По случайному стечению обстоятельств Эшак-Эйлас и теперь представлял сосредоточение большого количества ослов, без конца оглашавших наш лагерь громкими и назойливыми криками. Этих животных имелось в каждой части[138] по несколько десятков. Хотя они по штату и не были положены, но части их приобретали по своему почину ввиду огромной их практичности, в чем пришлось убедиться с первых же дней войны. Главным достоинством этого маленького и крикливого животного было то, что он в горах преодолевал те препятствия, которые лошади подчас были не по силам. Уступая коню в грузоподъемности, но немногим, осел проходил там, где с трудом ступала человеческая нога. Под огнем или просто в позиционном расположении ослы всегда оказывали нам большую службу. Патроны, телефонное имущество, пищу всегда и всюду подвозили нам ослы.

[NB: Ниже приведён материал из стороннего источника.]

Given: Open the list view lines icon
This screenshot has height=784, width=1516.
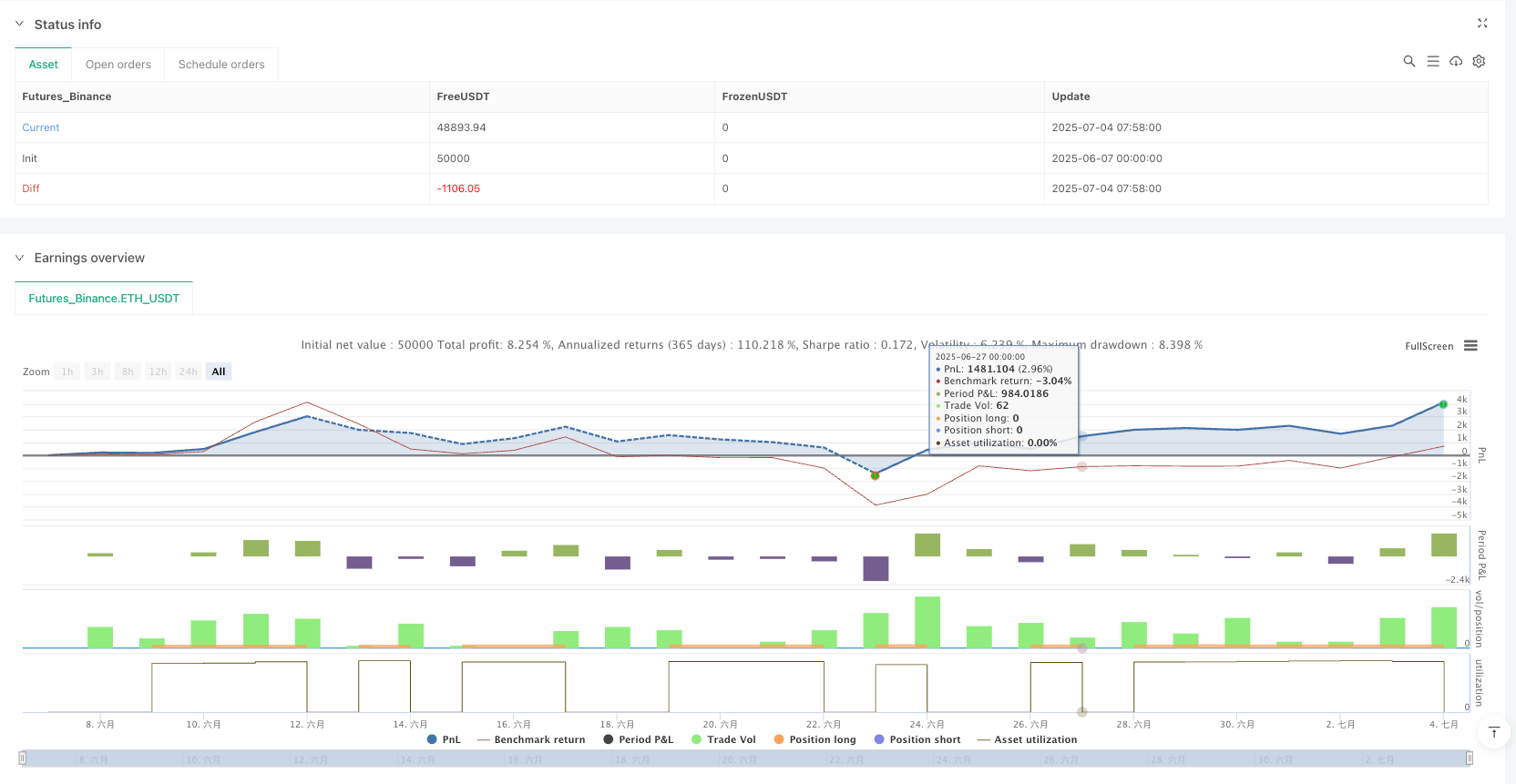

И почему-то по какой-то злой иронии чуть ли не у всех народов осел слывет самым глупым животным. По-моему, этот неутомимый труженик вовсе не заслуживает такой неблагодарности человека. Я не знаток лошадей, но в продолжение нескольких лет мне приходилось часто наблюдать за этим благородным животным. Я пришел к выводу, что лошадь в умственном развитии не превосходит осла. В лошади есть темперамент: она может горячиться, может быть спокойной и, таким образом, переживать настроения вместе с седоком.